**Instruction**
Write out every line from the one containing "You are a GUI" down to the one containing "tap(921, 19)", keeping both of those lines. Leave out the pictures.

**Dataset content**
────────────────

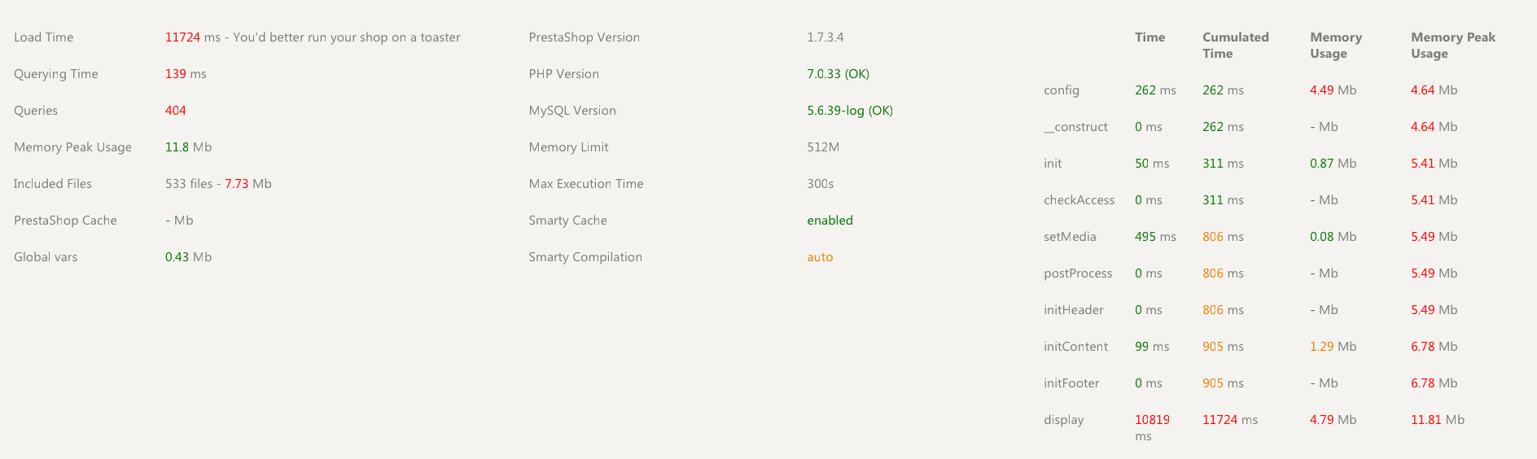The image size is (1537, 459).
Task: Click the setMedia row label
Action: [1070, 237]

────────────────

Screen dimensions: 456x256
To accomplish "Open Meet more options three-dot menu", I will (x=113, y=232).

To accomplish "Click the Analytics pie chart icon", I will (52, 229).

────────────────

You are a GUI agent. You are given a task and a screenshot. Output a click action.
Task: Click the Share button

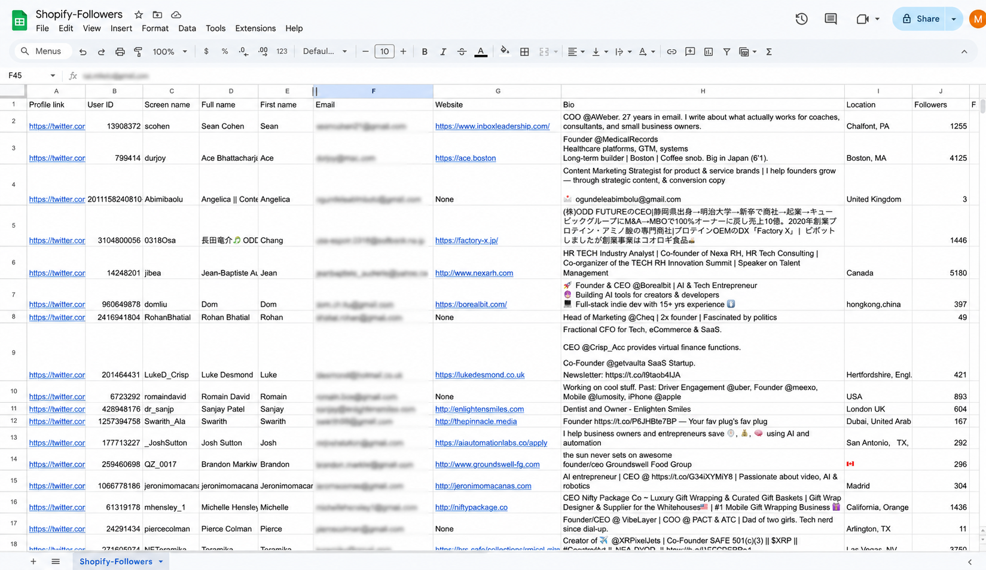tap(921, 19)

────────────────

**The output**
You are a GUI agent. You are given a task and a screenshot. Output a click action.
Task: Click the Share button

tap(921, 19)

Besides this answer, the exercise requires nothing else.